Что же должны сказать мы сейчас, когда почти не осталось людей, не то чтобы хорошо знавших, но хотя бы видевших его в самые последние годы жизни?
В представлениях о Пиросманашвили господствуют легенды и стереотипы. Стереотипы услужливо подвертываются на каждом шагу: стереотип сироты, отданного в услужение, стереотип нищего художника, не имеющего денег на краски, стереотип страдальца, загубленного недругами. Легенды возникали уже при его жизни, появляются они и сейчас. В, казалось бы, бесхитростном и простом существовании Пиросманашвили слишком много было необъяснимого и непонятного, да и его удивительное искусство отбрасывает на него причудливый свет. Необычностью судьбы, своеобразием личности, таинственностью будней он был словно создан для легенды. По-своему загадочным он казался каждому из обоих миров, знавших его: миру духанов, винных погребов и шарманки — и миру художников, писателей, журналистов. И оба эти мира — каждый на свой лад — творили о нем легенды и чистосердечно соединяли вымысел с фактами.

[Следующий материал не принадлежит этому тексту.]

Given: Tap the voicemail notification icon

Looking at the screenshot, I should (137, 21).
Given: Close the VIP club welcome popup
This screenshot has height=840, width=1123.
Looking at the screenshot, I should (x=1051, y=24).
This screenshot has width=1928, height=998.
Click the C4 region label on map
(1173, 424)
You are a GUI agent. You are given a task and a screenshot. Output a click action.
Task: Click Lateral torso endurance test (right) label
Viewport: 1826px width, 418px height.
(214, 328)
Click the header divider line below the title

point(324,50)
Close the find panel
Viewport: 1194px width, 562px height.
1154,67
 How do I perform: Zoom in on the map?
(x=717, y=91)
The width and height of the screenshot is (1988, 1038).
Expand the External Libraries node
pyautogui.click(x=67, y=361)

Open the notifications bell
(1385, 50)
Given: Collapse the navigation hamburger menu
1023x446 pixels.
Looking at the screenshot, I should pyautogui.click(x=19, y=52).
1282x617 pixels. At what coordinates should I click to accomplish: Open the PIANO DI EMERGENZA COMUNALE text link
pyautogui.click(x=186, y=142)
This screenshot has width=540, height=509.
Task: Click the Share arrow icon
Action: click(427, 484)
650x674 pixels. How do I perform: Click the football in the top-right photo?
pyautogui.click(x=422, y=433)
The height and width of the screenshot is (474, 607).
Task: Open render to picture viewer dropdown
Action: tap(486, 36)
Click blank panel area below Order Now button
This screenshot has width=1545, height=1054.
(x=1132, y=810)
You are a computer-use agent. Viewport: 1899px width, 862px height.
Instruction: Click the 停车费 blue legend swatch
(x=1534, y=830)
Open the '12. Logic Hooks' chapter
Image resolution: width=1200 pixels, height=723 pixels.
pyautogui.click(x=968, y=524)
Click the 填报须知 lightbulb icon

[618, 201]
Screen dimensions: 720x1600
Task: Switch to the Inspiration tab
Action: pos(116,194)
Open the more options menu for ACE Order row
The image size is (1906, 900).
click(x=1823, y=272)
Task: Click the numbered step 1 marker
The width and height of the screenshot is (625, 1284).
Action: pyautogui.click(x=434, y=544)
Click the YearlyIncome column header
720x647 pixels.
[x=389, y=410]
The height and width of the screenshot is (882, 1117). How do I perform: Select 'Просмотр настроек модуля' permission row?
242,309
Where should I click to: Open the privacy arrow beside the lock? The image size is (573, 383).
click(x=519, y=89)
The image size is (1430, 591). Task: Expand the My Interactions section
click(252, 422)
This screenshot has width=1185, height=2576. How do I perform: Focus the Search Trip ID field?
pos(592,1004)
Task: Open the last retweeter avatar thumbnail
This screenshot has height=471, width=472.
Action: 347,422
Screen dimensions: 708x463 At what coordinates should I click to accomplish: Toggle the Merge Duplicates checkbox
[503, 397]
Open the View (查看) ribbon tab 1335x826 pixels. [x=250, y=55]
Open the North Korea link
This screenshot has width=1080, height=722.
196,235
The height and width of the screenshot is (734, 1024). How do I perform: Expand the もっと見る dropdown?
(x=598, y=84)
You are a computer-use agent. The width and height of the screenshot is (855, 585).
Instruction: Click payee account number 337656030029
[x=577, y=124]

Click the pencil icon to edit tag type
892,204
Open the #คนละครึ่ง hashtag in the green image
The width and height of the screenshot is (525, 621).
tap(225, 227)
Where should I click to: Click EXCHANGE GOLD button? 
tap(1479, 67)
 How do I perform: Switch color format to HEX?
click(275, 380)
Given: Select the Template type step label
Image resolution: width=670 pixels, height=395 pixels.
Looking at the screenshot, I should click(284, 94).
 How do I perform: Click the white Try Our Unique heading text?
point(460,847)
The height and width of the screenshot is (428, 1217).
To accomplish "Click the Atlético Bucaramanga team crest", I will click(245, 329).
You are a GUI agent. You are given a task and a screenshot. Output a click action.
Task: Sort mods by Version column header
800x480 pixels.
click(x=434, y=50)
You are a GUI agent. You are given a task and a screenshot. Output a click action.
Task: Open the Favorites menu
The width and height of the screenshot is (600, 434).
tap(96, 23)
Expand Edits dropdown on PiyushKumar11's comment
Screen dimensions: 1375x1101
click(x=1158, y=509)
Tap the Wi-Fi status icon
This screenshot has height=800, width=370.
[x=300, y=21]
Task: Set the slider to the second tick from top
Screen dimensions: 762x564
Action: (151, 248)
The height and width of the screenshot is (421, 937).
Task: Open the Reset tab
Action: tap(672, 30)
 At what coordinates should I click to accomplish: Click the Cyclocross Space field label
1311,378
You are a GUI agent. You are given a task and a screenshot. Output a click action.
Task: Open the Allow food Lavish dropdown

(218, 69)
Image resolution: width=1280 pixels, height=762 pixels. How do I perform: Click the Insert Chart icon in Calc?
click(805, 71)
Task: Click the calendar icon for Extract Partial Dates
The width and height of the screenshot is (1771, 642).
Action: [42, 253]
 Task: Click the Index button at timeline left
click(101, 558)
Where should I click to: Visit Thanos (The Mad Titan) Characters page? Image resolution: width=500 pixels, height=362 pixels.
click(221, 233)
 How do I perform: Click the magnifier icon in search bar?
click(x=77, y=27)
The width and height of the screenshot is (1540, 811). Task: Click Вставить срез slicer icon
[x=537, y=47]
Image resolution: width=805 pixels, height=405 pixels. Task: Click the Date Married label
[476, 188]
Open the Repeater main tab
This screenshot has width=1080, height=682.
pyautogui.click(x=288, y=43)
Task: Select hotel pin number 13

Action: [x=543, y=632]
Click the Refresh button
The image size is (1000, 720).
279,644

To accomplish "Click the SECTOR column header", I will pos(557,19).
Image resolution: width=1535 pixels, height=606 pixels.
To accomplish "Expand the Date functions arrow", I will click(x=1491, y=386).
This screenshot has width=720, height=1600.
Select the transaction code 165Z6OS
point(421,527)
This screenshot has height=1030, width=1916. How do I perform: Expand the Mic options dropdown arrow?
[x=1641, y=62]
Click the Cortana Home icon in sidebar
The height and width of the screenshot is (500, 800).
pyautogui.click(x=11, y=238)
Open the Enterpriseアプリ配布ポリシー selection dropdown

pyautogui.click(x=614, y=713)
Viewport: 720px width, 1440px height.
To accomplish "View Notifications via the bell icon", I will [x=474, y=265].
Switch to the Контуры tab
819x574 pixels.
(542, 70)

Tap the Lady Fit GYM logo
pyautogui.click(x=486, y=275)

Очевидно, часть того, что мы знаем о художнике, — легенда. Бывают легенды откровенные — их обнаруживает сопоставление с известным точно. Другие — неотторжимы от фактов, по-своему осмысливают, дополняют и развивают их; эти легенды распознать невозможно или почти невозможно. Третьи — правдивы поэтически. Надо примириться с тем, что все написанное о Пиросманашвили в прошлом, настоящем и будущем неизбежно будет содержать в себе хоть частицу вымысла и каждый вновь пишущий о Пиросманашвили будет создавать новую легенду — в лучшем случае только более убедительную, чем существовавшие до сих пор.